I’m a data scientist and researcher who is passionate about applying machine learning and computational methods to quantitative problems. My PhD research at UC Berkeley was focused on learning how supermassive black holes have evolved and interacted with their host galaxies over cosmic time. In particular, I was interested in the dynamics of stars within these galaxies, what stellar motions can tell us about the distribution of mass within these galaxies, and how computational and machine learning methods can be used to improve these inferences.


Image processing and galaxy scaling relations

Quenneville et al. 2024, MNRAS stad3137
Key topics:
Image Processing, Bayesian Inference, Linear Regression, Galaxy Formation

By measuring the present-day properties of galaxy populations, we can make inferences about how they formed. To do this, we need accurate measurements of galaxy size and total luminosity. This requires sensitive galaxy images with a wide field-of-view, together with precise image processing. In this paper, we acquire and process such images for a volume and luminosity limited sample of nearby galaxies. We use the resulting size and luminosity measurements to model the relationship among the most luminous galaxies. We find that the properties of these galaxies exhibit distinct scaling relationships from lower mass galaxies, suggesting that these galaxies have distinct formation mechanisms.


Surrogate optimization for triaxial orbit modelling

Quenneville et al. 2022, ApJ 926 (1), 30
Key topics:
Gaussian Process Regression, 3D Reconstruction, Optimization, Surrogate Models

Many real galaxies show clear deviations from axisymmetry. This suggests that triaxial modelling is needed to accurately model their behaviour. Previous studies have shown that some black hole masses have changed drastically when triaxial models are used instead of axisymmetric models. In this paper, we identify and resolve several issues that affected previous triaxial black hole measurements. We also describe and implement a model search scheme based on a gaussian process regression surrogate model that fairly samples different regions of the triaxial shape space and requires drastically fewer models, making the search much more computationally efficient. We use these results to perform a triaxial measurement of the black hole in the center of NGC 1453.


Model validation with simulated axisymmetric galaxies

Quenneville et al. 2021, ApJS 254 (2), 25
Key topics:
Simulated data, Model validation, Orbital Dynamics, Supermassive black holes

Fully triaxial modelling leads to many complexities that aren’t present for axisymmetric models. Because of this, triaxial modelling codes are sometimes used to perform “nearly” axisymmetric modelling. However, some previous papers have shown significant inconsistencies by doing this. In this paper, we show how to effectively use a triaxial orbit code in the axisymmetric limit. We also show that we can accurately recover the central black hole mass in mock data.

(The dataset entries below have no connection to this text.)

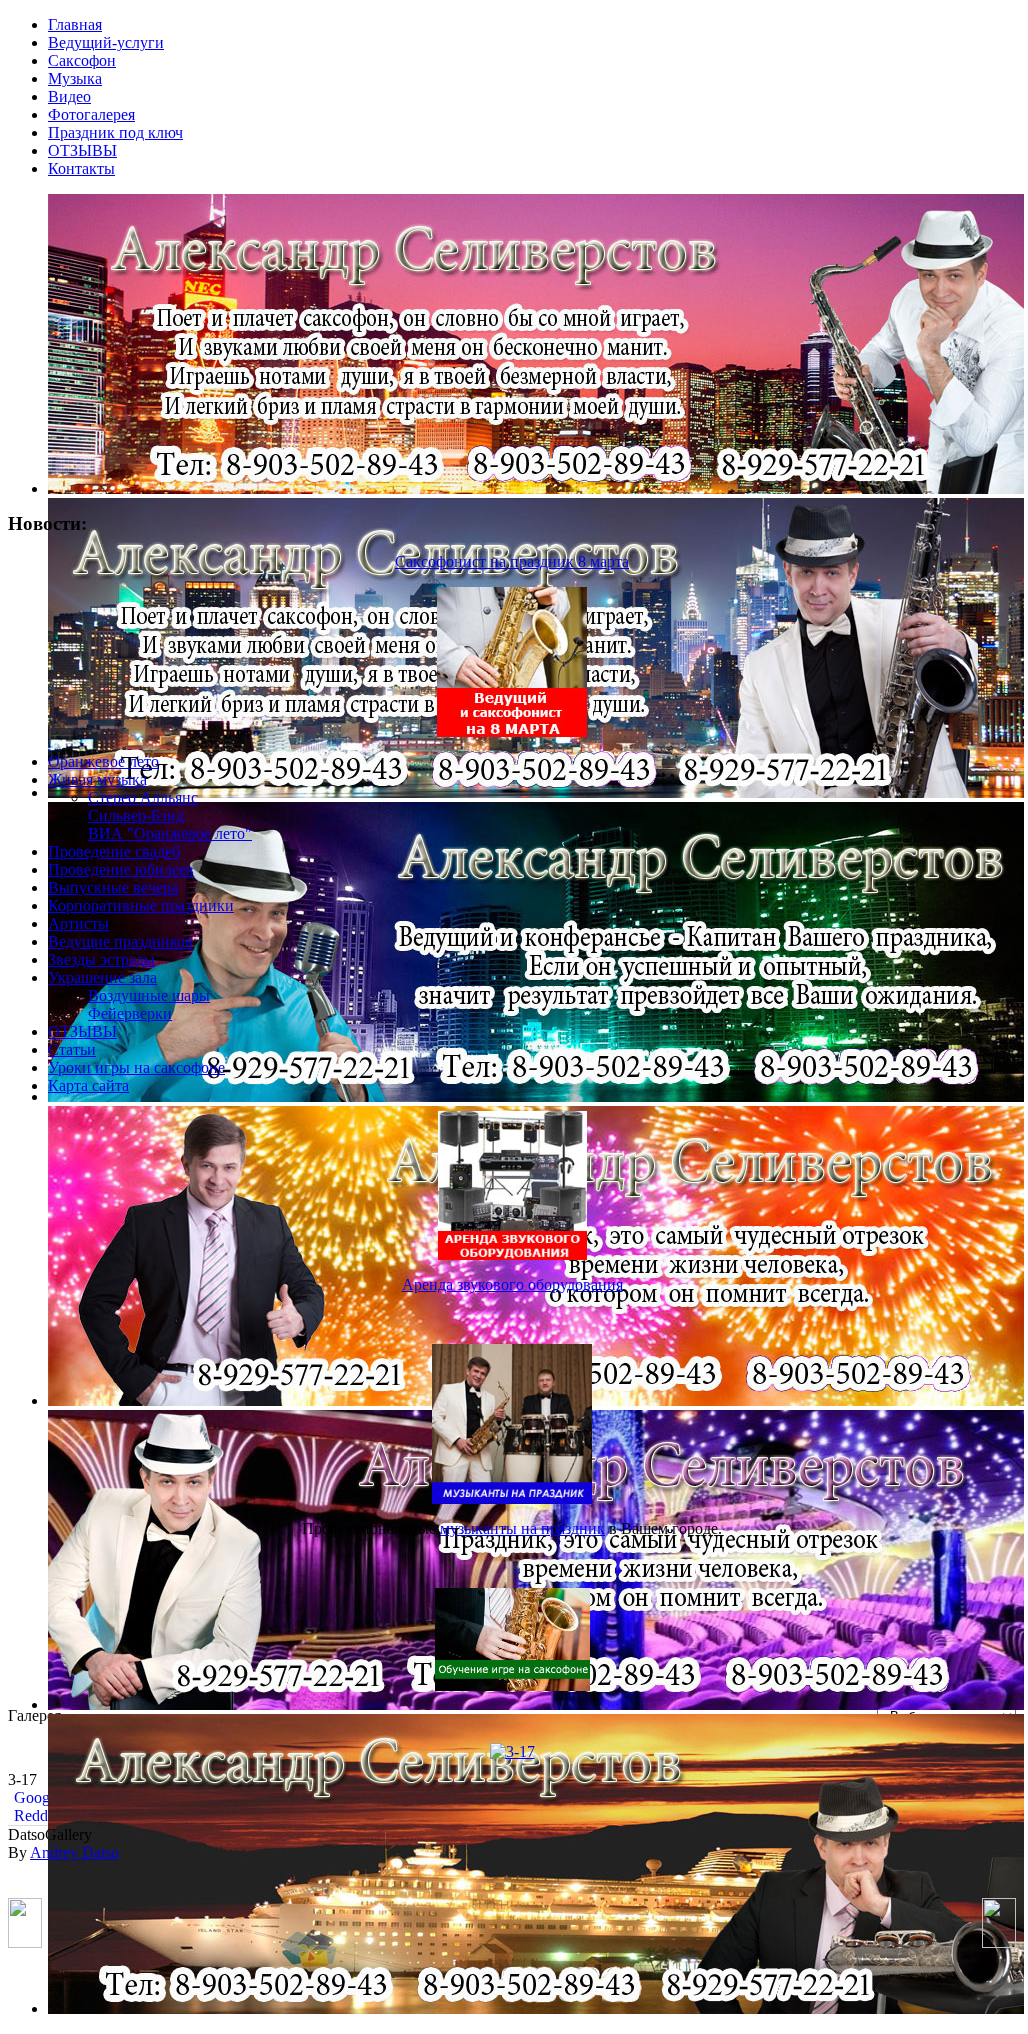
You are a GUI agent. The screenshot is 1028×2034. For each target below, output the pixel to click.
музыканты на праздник (522, 1528)
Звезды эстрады (101, 959)
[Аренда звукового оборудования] (512, 1254)
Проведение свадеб (114, 851)
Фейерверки (130, 1013)
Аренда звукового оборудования (512, 1284)
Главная (75, 24)
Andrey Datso (74, 1852)
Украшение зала (102, 977)
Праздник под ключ (115, 132)
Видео (69, 96)
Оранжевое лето (103, 761)
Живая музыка (97, 779)
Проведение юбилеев (121, 869)
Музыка (75, 78)
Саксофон (82, 60)
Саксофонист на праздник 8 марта (512, 561)
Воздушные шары (149, 995)
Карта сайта (88, 1085)
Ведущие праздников (120, 941)
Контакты (81, 168)
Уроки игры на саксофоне (136, 1067)
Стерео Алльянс (143, 797)
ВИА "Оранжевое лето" (170, 833)
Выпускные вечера (113, 887)
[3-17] (512, 1751)
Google (35, 1797)
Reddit (33, 1815)
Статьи (72, 1049)
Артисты (78, 923)
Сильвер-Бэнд (136, 815)
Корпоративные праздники (141, 905)
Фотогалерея (91, 114)
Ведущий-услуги (106, 42)
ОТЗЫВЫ (82, 150)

The central black hole in NGC 1453

Liepold, Quenneville, et al. 2020, ApJ 891 (1), 4
Key topics:
Hyperspectral Image Processing, Inverse Problems, Supermassive black holes

NGC 1453 is a nearby massive elliptical galaxy. It rotates quickly and the rotation appears to be nearly aligned with its projected minor axis. This makes it a natural candidate for axisymmetric modelling. We processed hyperspectral images of NGC 1453 in order to measure stellar kinematics. We then performed axisymmetric modelling of NGC 1453 and found a central black hole about 3 billion times more massive than the sun. We also found that regularizing constraints are needed in order to make the model’s kinematics realistic.

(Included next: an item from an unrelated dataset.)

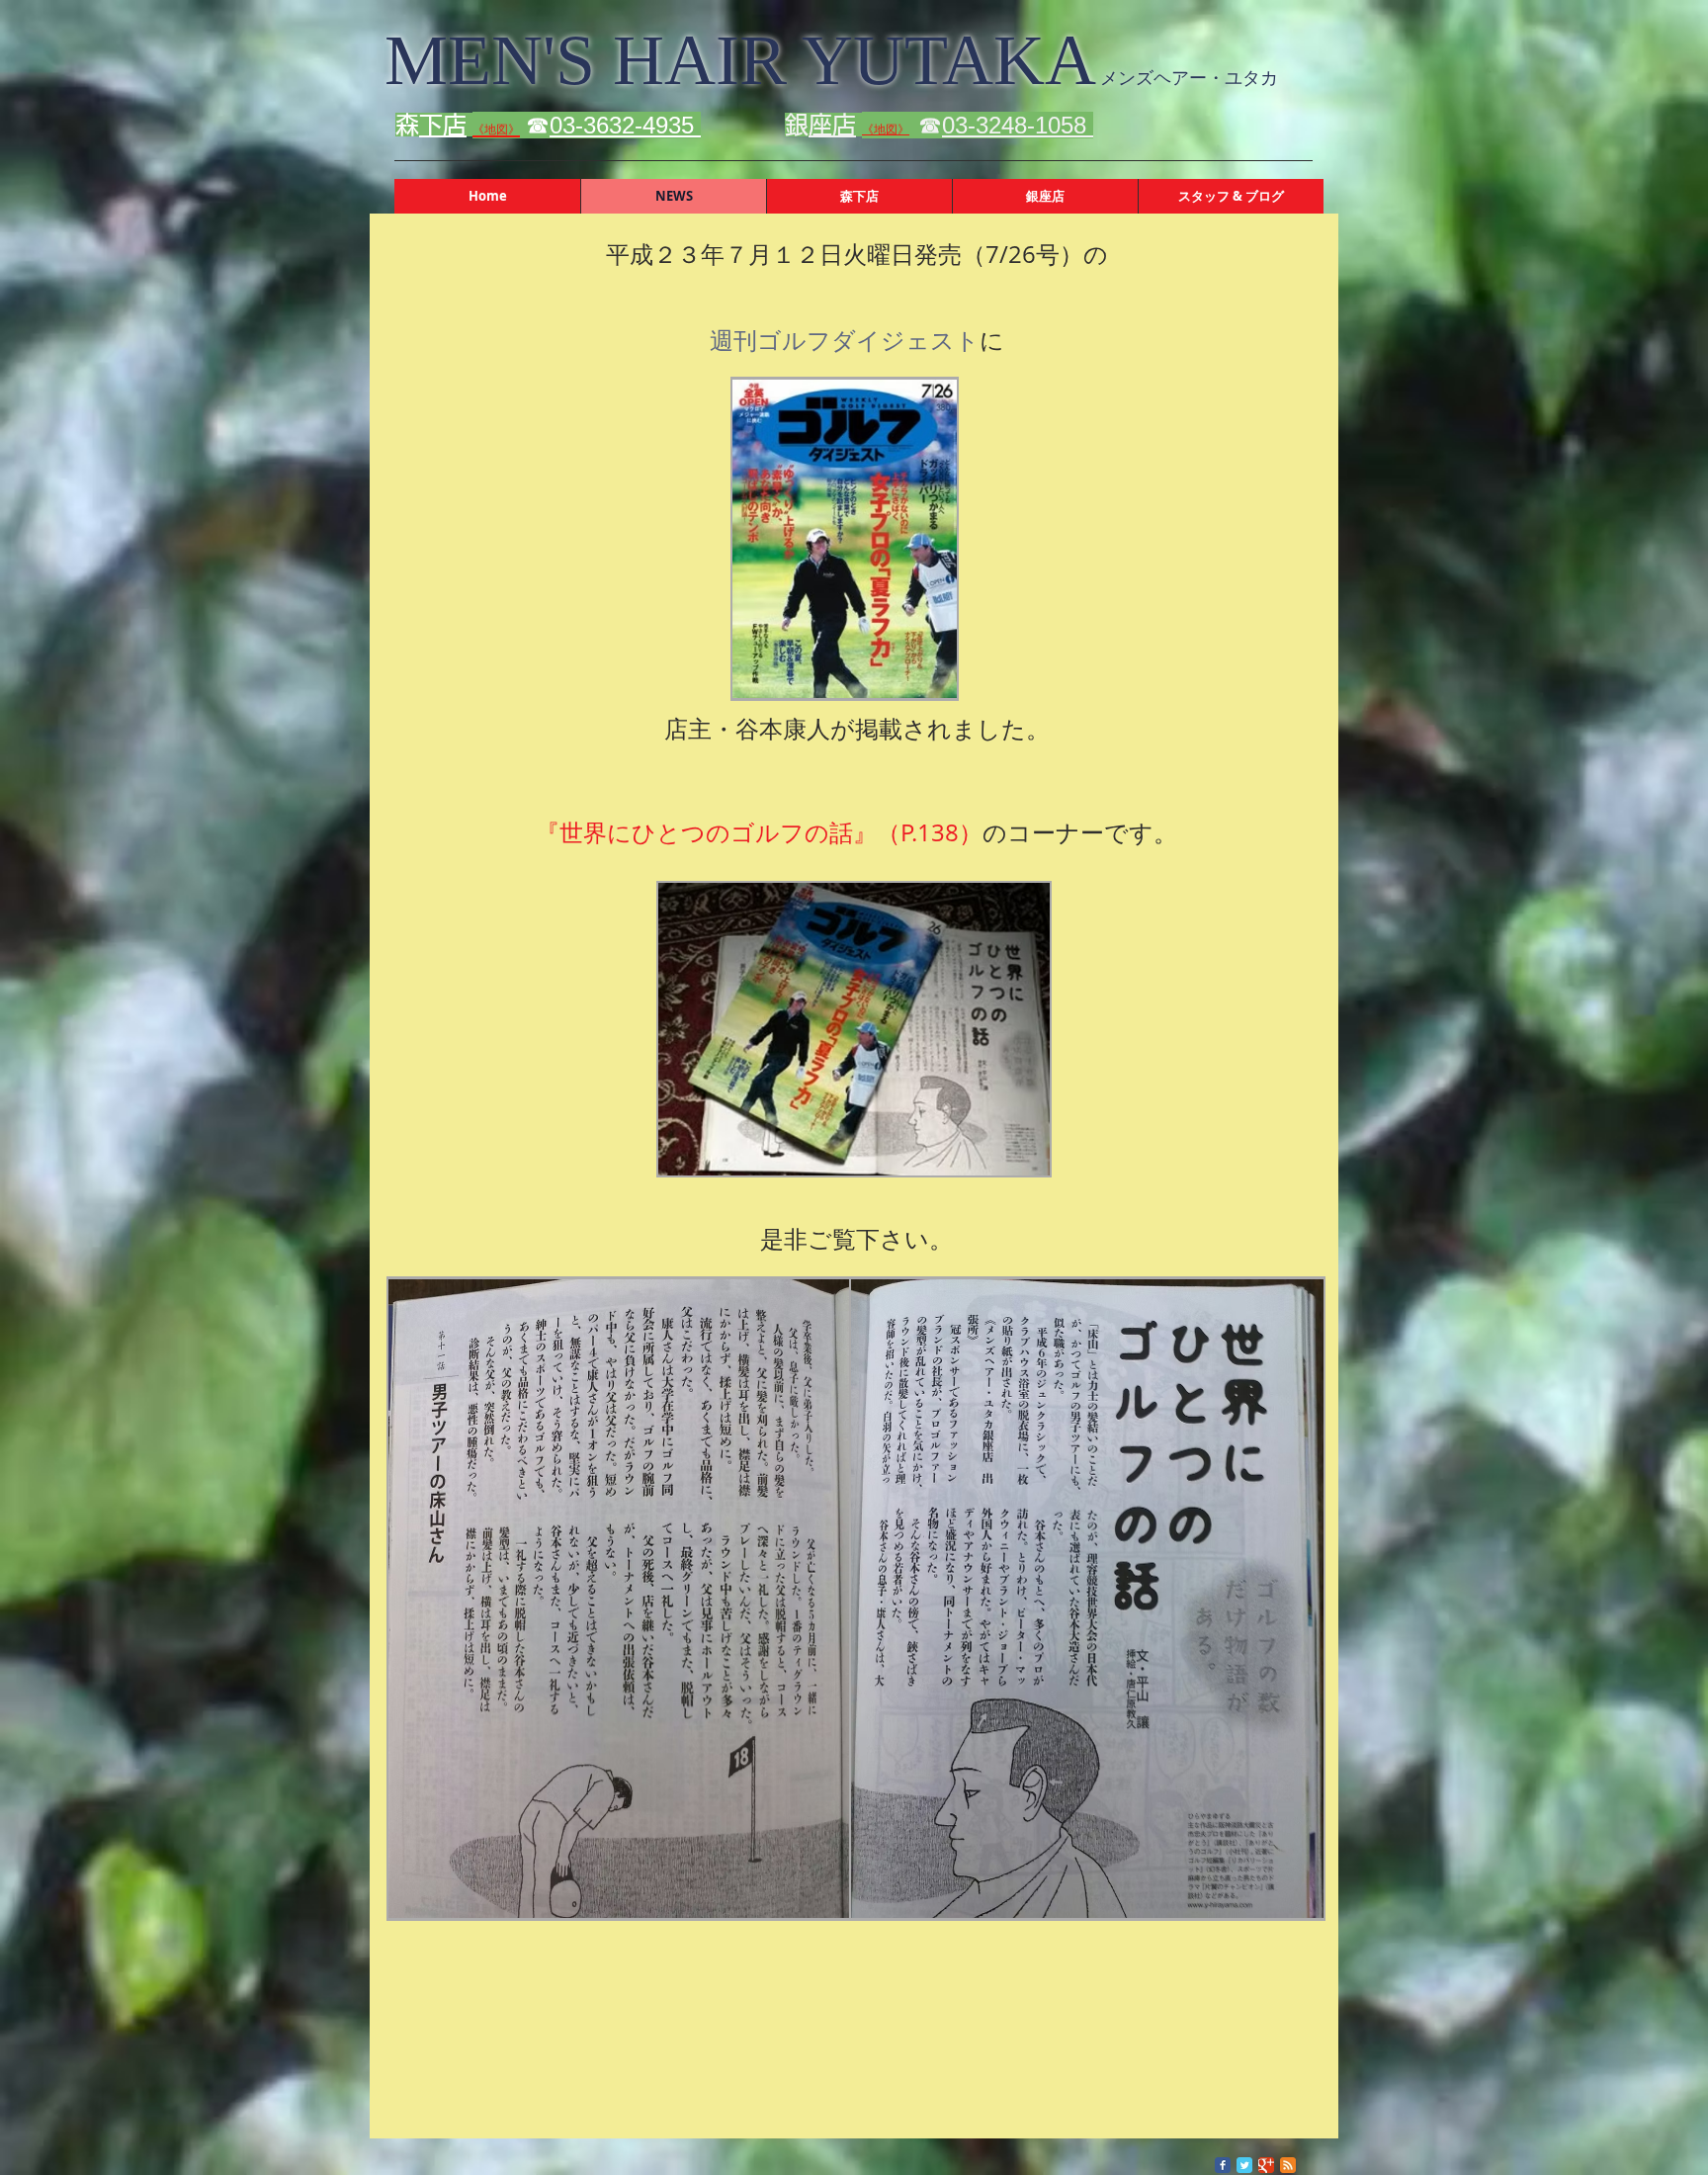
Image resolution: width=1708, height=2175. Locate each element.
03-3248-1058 (1017, 125)
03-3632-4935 (625, 125)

Model prediction and energetic efficiency

Quenneville & Sivak 2018, Entropy 20 (9), 707
Key topics:
Information Theory, Complexity, Thermodynamic Efficiency

When a system evolves stochastically under the influence of its environment, the system state become correlated with that of the environment. If the environment exhibits temporal correlations, the system state will also be correlated with future environment state, acting as an implicit predictive model of the environment. The complexity of this model can be quantified through the amount of mutual information between the system and environment that is not predictive of future environment states. This measure of model complexity acts as a lower bound on the thermodynamic heat dissipation, relating model information efficiency and thermodynamic efficiency. In this paper, we explore how this relationship plays out for a simple two-state system within a two-state environment and find a lower-bound on the rate at which the system can learn about its environment in the steady-state limit.

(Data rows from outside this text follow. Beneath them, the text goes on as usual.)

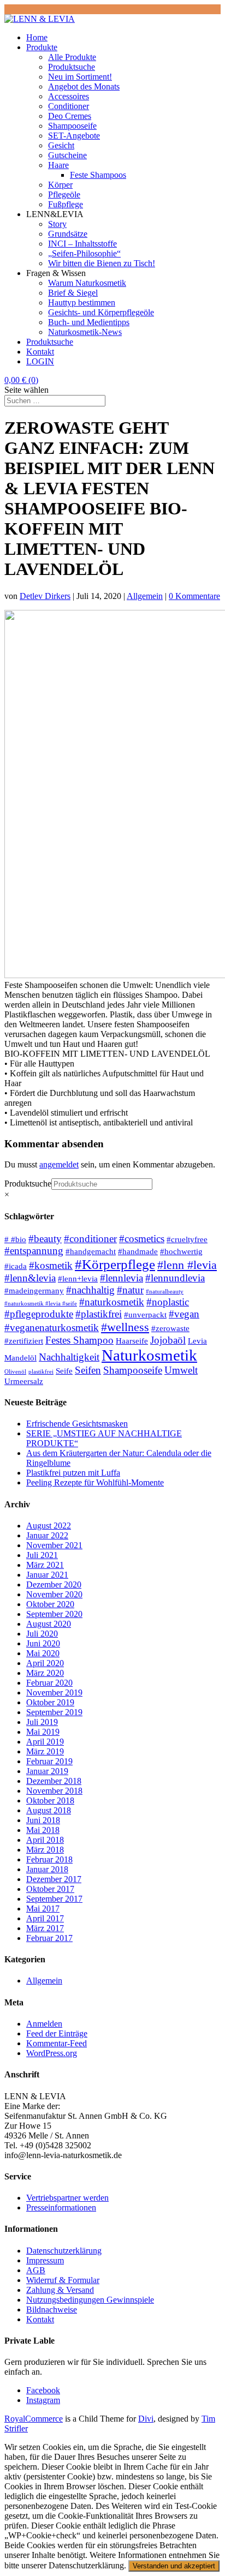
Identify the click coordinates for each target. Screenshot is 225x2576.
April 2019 (45, 1741)
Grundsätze (67, 233)
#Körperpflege (115, 1264)
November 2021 (54, 1545)
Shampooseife (72, 125)
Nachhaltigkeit (69, 1357)
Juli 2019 (42, 1722)
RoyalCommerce (33, 2418)
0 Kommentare (194, 596)
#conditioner (90, 1238)
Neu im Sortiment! (80, 76)
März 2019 (45, 1751)
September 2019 (54, 1712)
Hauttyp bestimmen (81, 302)
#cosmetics (141, 1238)
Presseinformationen (61, 2207)
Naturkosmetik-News (85, 332)
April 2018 (45, 1839)
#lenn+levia (78, 1278)
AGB (35, 2270)
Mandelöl (20, 1357)
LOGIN (40, 361)
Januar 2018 (47, 1869)
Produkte (41, 47)
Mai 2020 (43, 1653)
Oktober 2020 (50, 1604)
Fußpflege (65, 204)
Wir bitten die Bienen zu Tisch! (101, 263)
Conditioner (68, 106)
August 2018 (48, 1810)
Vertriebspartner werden (67, 2197)
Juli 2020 (42, 1633)
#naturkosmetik (111, 1302)
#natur (130, 1290)
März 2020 (45, 1673)
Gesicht (61, 145)
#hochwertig (181, 1251)
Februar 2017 (49, 1938)
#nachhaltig (90, 1290)
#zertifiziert (23, 1340)
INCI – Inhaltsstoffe (82, 243)
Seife (64, 1370)
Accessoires (68, 96)
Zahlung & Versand (60, 2290)
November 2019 (54, 1692)
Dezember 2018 (53, 1781)
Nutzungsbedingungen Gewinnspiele (90, 2299)
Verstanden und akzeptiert (174, 2566)
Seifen (88, 1370)
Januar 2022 (47, 1535)
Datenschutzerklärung (64, 2250)
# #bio (15, 1239)
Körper (60, 184)
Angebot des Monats (84, 86)
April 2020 (45, 1663)
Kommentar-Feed (56, 2043)
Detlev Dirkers (45, 596)
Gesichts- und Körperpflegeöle (101, 312)
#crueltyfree (187, 1239)
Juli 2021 (42, 1555)
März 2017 (45, 1928)
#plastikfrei (98, 1314)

Boosted tree models for particle physics

Quenneville 2014, CERN Internal Note (not peer-reviewed)
Key topics:
Boosting, Decision Trees, Regression, Model Validation, Particle Physics

When a Higgs boson decays into a pair of tau leptons, multiple neutrinos are among the final decay products. These particles are extremely weakly interacting, and pass through detectors without being detected. Thus, the mass of the original Higgs boson is not possible to reconstruct directly from the observed decay products. However, statistical inferences can be made based on the observed decay products. In this report, we describe the use of boosted tree models to reconstruct the Higgs boson mass. This model achieves comparable accuracy to existing models, while requiring a tiny fraction of the computation time.